[Task instructions] Gather all lines in the entries that include the word "Dubai".

──────────────────────────────

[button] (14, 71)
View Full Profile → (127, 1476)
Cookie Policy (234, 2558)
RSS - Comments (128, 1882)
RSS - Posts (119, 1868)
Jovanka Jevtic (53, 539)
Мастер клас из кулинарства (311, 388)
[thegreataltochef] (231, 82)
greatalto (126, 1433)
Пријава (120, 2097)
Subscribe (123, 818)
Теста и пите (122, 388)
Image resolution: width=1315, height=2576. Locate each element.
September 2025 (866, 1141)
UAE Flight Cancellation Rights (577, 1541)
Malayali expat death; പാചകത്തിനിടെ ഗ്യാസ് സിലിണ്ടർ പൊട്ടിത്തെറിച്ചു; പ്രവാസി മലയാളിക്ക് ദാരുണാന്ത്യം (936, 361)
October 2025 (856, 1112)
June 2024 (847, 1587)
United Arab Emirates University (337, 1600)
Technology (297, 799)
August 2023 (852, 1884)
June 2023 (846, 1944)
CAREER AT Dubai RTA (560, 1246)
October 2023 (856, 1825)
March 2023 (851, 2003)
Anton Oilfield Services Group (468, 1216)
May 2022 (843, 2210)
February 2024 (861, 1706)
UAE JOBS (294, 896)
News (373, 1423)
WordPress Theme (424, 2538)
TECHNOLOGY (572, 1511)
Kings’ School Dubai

──────────────────────────────

[Task response]
CAREER AT Dubai RTA (560, 1246)
Kings’ School Dubai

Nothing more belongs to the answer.